You can remedy some disadvantage with developing systems in a separated UPM packages. The world test now has more limited systems while still reliving you from propping up your world differently for each tests.
Will it scale?
It is not like you must choose a faction, you can still write system tests. It is just that I now prefer world test first. Never hurt to try, and if it ends up bad I can still come back to delete this article.
Fall back to single system test when you are not able to handle the state where every systems unpredictably changing everything. When the world is crowded, separating UPM package maybe the solution to continue testing this way since ECS scans only available assembly to populate the world. You can open a new Unity project of just one UPM package to perform a world test so assembly is more limited.
Of course with tons of time you can do both unit system test and world test. But world test is only a little bit harder, then it cover what unit test did really well plus many more benefits. It is tempting to cut your dev time by half by ignoring unit system tests altogether. (Or by simply calling this world-but-pinpoint-a-system a new kind of unit test, I don't know.)
Scaling problem has been yet to be proven if it really scales that fast on bigger games or not. I am afraid I would never be working on AAA games like some of you. Therefore I cannot assure that this world test approach is the go-to for everyone. I kept trying it for about 2-3 months and it works well in my game so far, which means I could still setup a good starting data and calculate assertion result for real.

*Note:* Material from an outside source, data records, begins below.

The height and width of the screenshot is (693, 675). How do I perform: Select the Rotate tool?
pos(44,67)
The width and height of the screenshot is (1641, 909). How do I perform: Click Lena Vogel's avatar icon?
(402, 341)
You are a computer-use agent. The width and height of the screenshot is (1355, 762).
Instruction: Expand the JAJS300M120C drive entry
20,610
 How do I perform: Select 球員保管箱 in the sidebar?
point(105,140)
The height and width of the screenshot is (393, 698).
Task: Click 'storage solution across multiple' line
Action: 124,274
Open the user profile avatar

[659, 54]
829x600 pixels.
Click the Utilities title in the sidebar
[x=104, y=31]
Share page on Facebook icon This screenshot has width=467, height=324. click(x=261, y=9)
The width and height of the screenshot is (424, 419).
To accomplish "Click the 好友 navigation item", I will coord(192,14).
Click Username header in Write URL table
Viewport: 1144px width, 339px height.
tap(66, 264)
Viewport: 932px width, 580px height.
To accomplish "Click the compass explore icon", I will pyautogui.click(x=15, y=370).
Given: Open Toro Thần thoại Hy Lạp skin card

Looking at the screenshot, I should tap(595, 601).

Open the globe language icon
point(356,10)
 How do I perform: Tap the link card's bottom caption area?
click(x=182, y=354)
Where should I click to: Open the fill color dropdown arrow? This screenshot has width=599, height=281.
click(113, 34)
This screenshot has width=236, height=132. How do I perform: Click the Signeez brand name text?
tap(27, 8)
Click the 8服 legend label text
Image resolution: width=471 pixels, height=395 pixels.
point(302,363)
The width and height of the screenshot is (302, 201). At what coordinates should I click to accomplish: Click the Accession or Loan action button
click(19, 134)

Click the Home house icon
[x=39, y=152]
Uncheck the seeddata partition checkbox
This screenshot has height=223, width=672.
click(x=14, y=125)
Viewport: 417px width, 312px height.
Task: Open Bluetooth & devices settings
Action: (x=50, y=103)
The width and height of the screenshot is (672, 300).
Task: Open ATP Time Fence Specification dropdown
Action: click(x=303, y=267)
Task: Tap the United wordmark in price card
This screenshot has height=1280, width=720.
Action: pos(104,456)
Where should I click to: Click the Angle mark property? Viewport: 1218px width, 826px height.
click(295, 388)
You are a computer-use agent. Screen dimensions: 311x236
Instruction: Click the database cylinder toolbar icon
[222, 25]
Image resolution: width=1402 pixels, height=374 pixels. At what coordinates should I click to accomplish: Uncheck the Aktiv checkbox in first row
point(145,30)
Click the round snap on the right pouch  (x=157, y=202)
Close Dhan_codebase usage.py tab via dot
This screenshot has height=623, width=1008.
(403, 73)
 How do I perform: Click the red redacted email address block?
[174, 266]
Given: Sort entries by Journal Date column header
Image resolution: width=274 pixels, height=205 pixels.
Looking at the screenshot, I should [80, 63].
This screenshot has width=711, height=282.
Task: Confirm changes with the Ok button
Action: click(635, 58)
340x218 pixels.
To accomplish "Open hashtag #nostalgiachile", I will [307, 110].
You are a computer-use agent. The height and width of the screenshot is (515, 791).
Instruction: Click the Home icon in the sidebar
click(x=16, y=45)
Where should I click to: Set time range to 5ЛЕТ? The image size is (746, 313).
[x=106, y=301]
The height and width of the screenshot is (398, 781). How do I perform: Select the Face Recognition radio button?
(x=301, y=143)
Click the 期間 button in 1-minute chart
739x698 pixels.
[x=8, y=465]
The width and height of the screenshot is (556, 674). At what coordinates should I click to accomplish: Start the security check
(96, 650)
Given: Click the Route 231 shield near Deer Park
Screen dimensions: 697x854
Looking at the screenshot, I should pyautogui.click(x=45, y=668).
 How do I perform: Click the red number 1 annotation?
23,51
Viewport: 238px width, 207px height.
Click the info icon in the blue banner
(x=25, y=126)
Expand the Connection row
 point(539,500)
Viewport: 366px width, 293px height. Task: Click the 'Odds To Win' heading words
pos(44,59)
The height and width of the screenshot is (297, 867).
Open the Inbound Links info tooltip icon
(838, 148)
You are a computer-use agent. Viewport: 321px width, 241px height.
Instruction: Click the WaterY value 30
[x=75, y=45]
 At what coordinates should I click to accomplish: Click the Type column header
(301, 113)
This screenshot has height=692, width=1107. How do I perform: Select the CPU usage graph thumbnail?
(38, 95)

By for real, it means without cheating by taking the actual value in assertion error to fix the test, though, you should use that as a hint and think from the beginning is it possible to arrive at this value. I see that about 40% of the time, the correct test is that value. And don't worry, instead of getting lazy and blindly edit the test according to it, you often get a lightbulb moment from the assertion "Oh right right! It was because of that thing I just added! Fine.". (If you don't get a lightbulb, commit more often and just think about the last commit where all are green.) That said, never fix the test until you can walkthrough the code and arrive at that on your own.
If you can't, it maybe a sign that this kind of test is showing its weakness, or maybe your system code is too long. World test also allow you to freely dice up your system code to multiple systems, making them easier to reason, to actually help fix the red tests. In unit system test doing this would conversely make green tests go red. Green tests are then very good sanity check for any kind of refactor you want to do.
As a bonus here's an another "unit" you could consider. If you use the old skool
struct instead of
Entities.ForEach baked into the system code, you can test those jobs as a unit!
Just separate them to a new file then your test just new the
struct and add required data, then schedule and complete it. (Remember that you can create
EntityManager without any system as an input to these jobs when they wants it.) It is a better unit than systems in my opinion.